The contemporaneous value of the loot, it has been estimated, was between three and six million dollars. Back on the Caribbean coast, Morgan went secretly aboard his flag
ship and put out to sea, followed by three or perhaps four vessels containing the greatest part of the treasure. Contrary to the historical record, Providence islanders argue passionately that Morgan stopped there on his return from Panama, sailing into local waters with three ships, though only two proceeded on to Jamaica, because, the folklore has it, either one of the treasure ships hit the reef on its approach or, most insist, because Morgan scuttled a ship after unloading its golden cargo and burying it with several slaves to guard and enchant the trove. Then the pirate hoisted sails for Port Royal and, caught up in the volatile politics of the day, never returned.
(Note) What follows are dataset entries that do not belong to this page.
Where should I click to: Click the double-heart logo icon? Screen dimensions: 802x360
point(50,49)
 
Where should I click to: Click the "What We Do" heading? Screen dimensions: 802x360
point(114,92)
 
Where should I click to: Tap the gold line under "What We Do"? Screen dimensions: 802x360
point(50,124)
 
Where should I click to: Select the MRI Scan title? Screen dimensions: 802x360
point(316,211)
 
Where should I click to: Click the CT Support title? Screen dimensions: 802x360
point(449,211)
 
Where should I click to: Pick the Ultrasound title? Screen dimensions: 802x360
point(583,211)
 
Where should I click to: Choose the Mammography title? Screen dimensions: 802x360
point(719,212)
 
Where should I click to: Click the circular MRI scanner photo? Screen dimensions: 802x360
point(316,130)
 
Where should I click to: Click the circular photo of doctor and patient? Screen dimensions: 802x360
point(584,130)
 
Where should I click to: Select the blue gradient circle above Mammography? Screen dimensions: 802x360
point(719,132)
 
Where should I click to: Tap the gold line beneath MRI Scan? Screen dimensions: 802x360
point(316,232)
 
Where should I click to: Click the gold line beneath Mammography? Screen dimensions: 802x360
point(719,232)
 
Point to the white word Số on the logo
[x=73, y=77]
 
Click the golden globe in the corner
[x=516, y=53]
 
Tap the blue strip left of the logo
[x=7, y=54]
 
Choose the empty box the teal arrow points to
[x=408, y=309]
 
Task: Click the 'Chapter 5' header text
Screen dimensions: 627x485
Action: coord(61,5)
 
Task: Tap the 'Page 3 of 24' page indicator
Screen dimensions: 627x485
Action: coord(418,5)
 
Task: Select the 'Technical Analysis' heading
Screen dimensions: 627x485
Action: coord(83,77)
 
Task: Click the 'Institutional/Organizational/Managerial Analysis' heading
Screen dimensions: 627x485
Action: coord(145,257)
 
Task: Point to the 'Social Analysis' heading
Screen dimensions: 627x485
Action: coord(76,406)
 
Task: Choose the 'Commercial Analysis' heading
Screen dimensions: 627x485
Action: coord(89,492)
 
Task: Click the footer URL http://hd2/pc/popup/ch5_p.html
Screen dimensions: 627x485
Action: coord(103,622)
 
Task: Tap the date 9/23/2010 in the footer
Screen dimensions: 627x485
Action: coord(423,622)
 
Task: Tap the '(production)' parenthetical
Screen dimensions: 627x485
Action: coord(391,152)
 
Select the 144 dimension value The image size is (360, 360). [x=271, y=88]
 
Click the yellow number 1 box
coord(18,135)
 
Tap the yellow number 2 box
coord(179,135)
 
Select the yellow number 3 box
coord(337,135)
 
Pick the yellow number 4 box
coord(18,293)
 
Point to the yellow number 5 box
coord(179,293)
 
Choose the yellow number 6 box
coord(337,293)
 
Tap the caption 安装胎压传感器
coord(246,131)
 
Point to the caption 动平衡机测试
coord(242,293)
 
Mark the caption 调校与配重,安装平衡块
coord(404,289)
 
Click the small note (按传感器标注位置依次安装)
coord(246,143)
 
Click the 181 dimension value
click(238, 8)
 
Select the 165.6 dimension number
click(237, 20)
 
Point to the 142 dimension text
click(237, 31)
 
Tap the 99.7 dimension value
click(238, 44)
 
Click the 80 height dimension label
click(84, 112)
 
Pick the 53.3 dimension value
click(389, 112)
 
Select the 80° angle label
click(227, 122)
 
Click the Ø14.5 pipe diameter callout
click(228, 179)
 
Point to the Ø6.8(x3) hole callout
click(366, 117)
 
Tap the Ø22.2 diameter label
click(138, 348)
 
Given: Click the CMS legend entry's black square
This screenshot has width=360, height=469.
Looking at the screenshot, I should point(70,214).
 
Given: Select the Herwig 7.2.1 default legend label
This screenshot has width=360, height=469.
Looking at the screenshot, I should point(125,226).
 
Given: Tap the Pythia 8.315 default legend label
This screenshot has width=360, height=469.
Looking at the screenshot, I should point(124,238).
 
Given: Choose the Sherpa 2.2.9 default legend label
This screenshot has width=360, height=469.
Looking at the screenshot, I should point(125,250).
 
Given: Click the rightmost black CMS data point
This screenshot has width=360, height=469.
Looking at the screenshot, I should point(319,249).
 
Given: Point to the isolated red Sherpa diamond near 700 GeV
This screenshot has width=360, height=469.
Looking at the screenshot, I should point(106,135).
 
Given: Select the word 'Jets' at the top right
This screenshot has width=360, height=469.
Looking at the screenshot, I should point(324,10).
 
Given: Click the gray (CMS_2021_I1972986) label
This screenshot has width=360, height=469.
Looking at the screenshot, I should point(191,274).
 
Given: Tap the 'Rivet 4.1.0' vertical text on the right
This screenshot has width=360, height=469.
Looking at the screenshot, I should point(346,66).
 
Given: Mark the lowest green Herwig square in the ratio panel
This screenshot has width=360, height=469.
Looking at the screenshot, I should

After Morgan, Old Providence experienced, like Gabriel García Márquez’s fabled Macondo, one hundred years of solitude. A sanctuary for outcasts, fugitives, and escaped slaves, it was resettled in 1788 by Francis Archbold, the Scottish captain of a slaving ship, who established a cotton and tobacco plantation on Catalina (where the Archbolds—or Archibols—reside to this day). This explains why the people of Old Providence speak a vaguely Elizabethan patois—You vex me, mahn. Tis as I say, Alphonse.—with a Scottish accent—Gid mairnin, sah—but it doesn’t explain why the islanders claim, rather emphatically, that they are descendants of Henry Morgan, his beautiful red-haired mistress, his captains Robinson and Hawkins, and his crew.